====== Text extract ======

She would sit in our home in Rush and talk about going back to her village of Parke in Co Mayo, to her own house, familiar sounds and smells, the television and her two radios. She said twirling knobs only mithered her so one radio was permanently tuned to RTÉ1, the other locked on the local Mid-West Radio. There were times I would find her sitting there lost in herself, as if knowing, deep down, she would never again see the daffodil bulbs she had planted before leaving her home burst through into golden life.

That Christmas we all longed for a bit of distraction. And, from the moment we saw the Dancing Santa gyrating and giving it socks on the stall in Henry Street we reckoned he was the man for the job. We knew because my mother was a great one for knick-knacks. She had her fair share of them: the Cuckoo Clock that housed a hermit bird, Diana and Charles commemorative wedding mugs, teapots shaped like Alpine chalets.

The box Santa came in told us, somewhat loftily, “This item is a Christmas animated ornament and not a toy.” And sure enough, while it was a bit tinny and grating, as Santa belted out his tunes you felt there was a bit of Elvis or Jerry Lee buried in there somewhere.

Hit the red button and Santa sprang into animated action on his little plastic stage. Hips swivelled, knees bent and twisted and then he let rip with his song – “Come on Santa, well it’s a Christmas time”.

The Dancing Santa was quiet under our Christmas tree when my mother arrived. She was now a woman a bit afraid, unsure.

====== Data extract ======

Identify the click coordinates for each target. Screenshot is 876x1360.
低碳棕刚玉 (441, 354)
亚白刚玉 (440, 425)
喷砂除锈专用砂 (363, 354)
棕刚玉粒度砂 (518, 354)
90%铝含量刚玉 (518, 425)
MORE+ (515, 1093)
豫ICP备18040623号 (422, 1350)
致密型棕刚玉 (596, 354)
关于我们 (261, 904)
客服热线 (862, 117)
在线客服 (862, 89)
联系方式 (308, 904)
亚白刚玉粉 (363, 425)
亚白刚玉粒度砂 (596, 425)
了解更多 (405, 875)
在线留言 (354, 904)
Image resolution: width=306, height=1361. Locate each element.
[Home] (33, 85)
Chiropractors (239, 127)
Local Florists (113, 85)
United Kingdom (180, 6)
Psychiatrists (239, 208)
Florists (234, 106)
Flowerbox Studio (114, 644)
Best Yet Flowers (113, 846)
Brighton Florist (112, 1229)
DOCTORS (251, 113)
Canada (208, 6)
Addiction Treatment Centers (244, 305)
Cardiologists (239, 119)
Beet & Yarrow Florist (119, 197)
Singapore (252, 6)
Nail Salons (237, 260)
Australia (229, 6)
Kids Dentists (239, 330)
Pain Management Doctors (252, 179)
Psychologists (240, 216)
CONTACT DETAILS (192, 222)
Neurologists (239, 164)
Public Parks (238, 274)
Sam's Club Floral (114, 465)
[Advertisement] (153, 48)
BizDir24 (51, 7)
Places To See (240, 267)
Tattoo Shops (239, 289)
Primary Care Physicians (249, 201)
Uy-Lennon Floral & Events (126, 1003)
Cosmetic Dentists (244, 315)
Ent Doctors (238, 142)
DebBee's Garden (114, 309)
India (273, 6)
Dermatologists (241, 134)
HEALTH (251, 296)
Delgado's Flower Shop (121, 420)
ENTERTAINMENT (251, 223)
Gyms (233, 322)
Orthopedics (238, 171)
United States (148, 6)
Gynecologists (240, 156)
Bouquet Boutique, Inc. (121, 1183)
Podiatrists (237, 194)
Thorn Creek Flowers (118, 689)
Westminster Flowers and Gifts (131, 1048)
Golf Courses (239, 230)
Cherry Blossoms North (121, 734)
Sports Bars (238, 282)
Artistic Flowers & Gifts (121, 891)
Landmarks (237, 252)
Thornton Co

======

Your objective: Summarize the text about the Dancing Santa in three sentences. The lines come from a separate source and have no connection to the text.

Task answer: The narrator's mother, staying at the family home in Rush, would talk about returning to her own house in Parke, Co Mayo, but at times seemed lost in herself, as if sensing she would never go back. That Christmas the family wanted a distraction and bought a Dancing Santa from a stall on Henry Street, knowing the mother loved knick-knacks. The ornament swiveled, danced and sang when its red button was pressed, but it sat quiet under the tree when she arrived, now a bit afraid and unsure.